One dose of the measles vaccine is approximately 93% effective at preventing the virus if exposed and two doses are about 97% effective.
DPH officials said two doses of the Measles, Mumps, Rubella (MMR) vaccine are required to attend schools and colleges in Connecticut. However, students with medical or religious exemptions may attend school without being vaccinated.
Adults should have at least one dose of the measles vaccine. Certain groups need two doses of MMR, including: college students, health care workers, international travelers and persons at high risk for measles complications, according to officials.
Adults born in the United States before 1957 are considered immune to the virus from past exposures, but in situations where exposure to measles is likely, these adults may benefit from a dose of MMR vaccine to be safer, DPH said.
Measles symptoms generally begin seven to 14 days after exposure. If infected, a typical case will begin with mild to moderate fever, cough, runny nose, red eyes and sore throat.
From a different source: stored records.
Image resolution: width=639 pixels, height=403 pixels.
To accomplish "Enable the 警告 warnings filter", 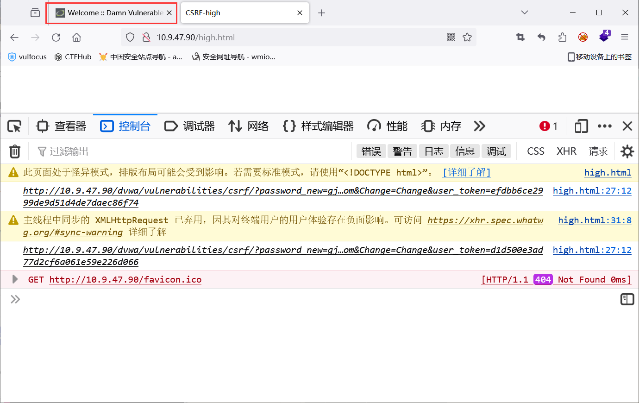I will [x=402, y=151].
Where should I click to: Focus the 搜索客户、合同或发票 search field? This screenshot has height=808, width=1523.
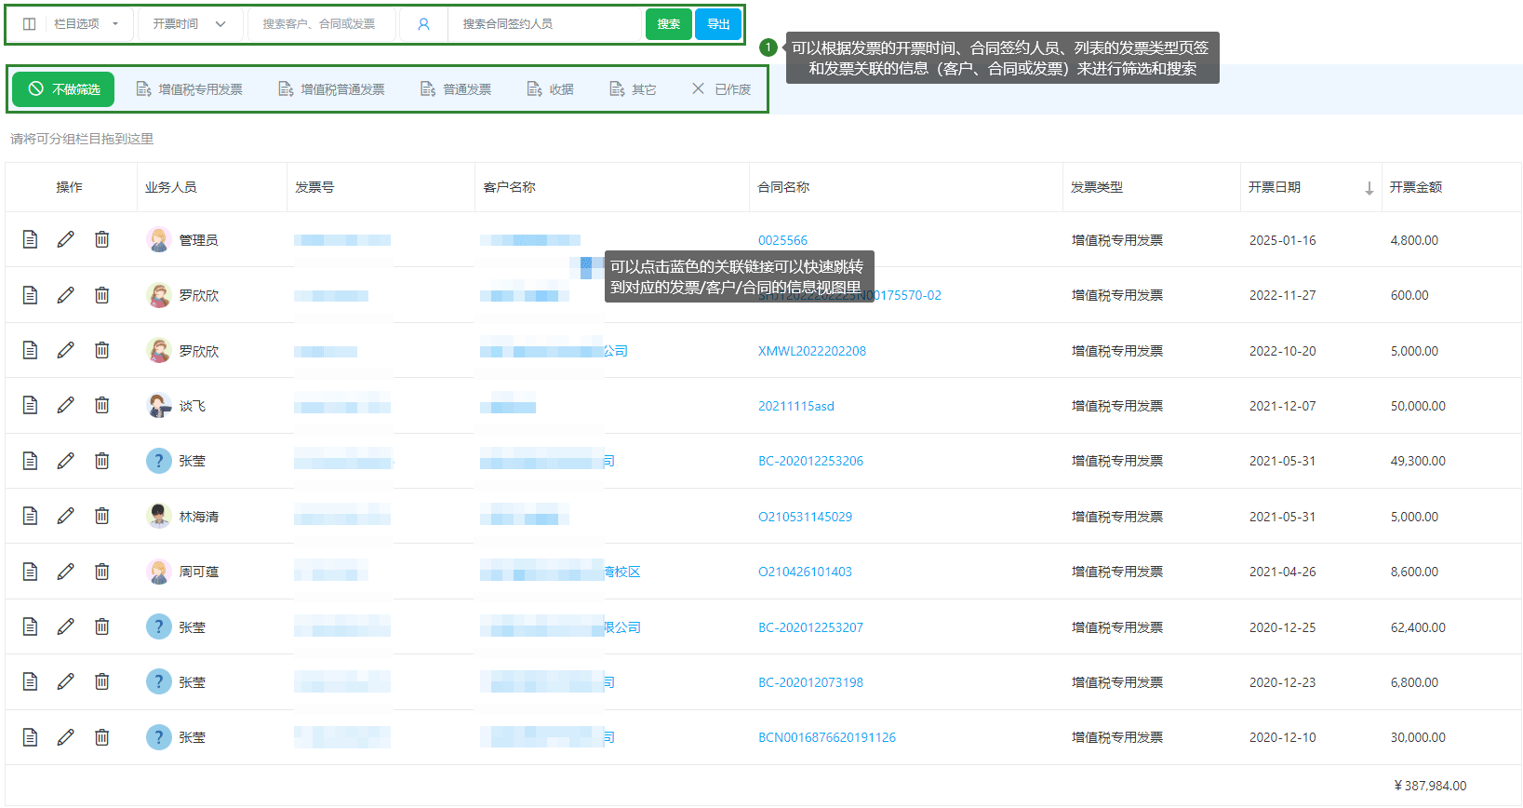pos(319,24)
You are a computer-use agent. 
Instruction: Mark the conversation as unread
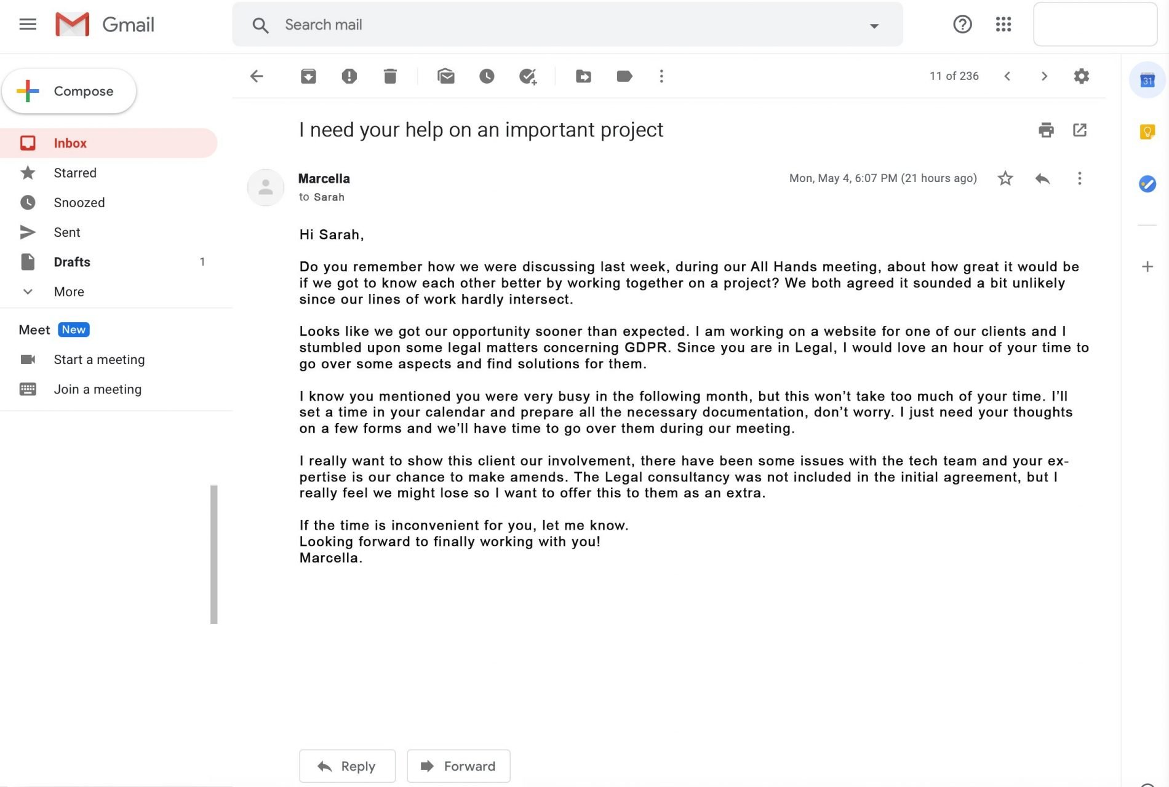coord(446,76)
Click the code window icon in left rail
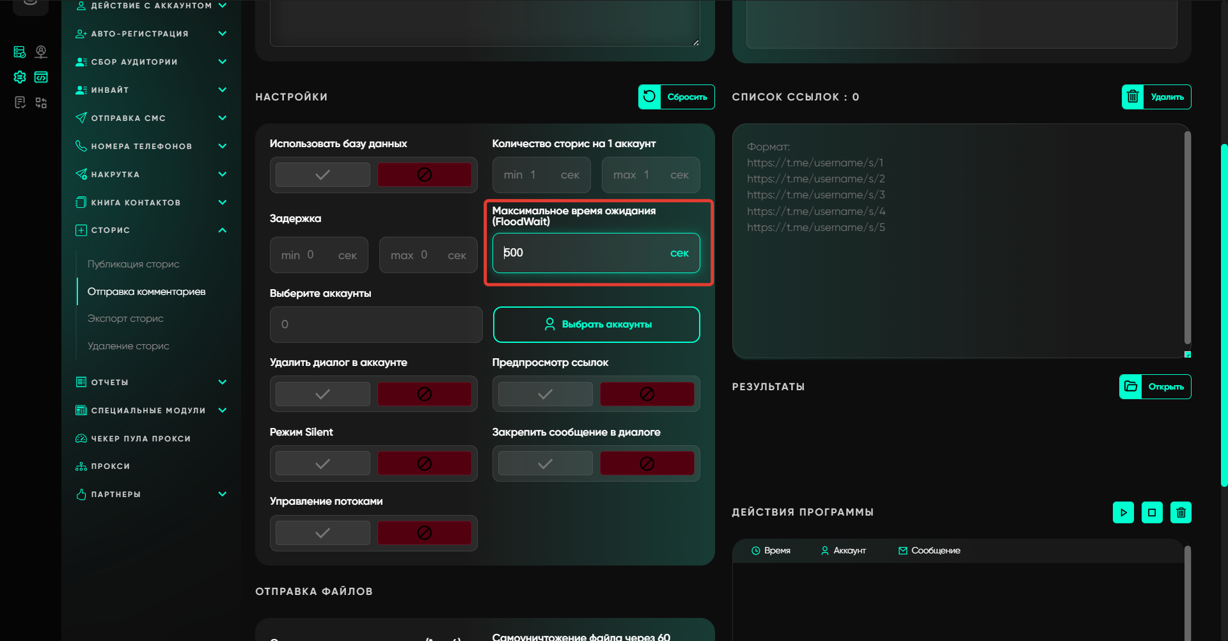The image size is (1228, 641). pos(41,77)
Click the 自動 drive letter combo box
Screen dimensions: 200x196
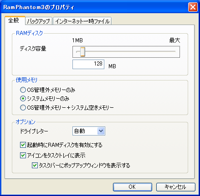(89, 131)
Three to five days after the start of these symptoms, a red or reddish-brown rash appears, usually starting on a person’s face at their hairline and spreading downward to the entire body. At the time the rash appears, a person’s fever may spike to more than 104 degrees Fahrenheit, according to officials.
The rash typically lasts at least a few days and then disappears in the same order. People with measles may be contagious up to four days before the rash appears and for four days after the rash appears.
Exposed individuals who are not vaccinated against measles are advised to stay out of school, or other high-risk settings, for a full 21 days after their last known exposure, according to Center for Disease Control and Prevention (CDC) guidance.
The CDC recommends all children get two doses of the MMR vaccine, starting with the first dose at 12- through 15-months of age, and the second dose at four through six years of age.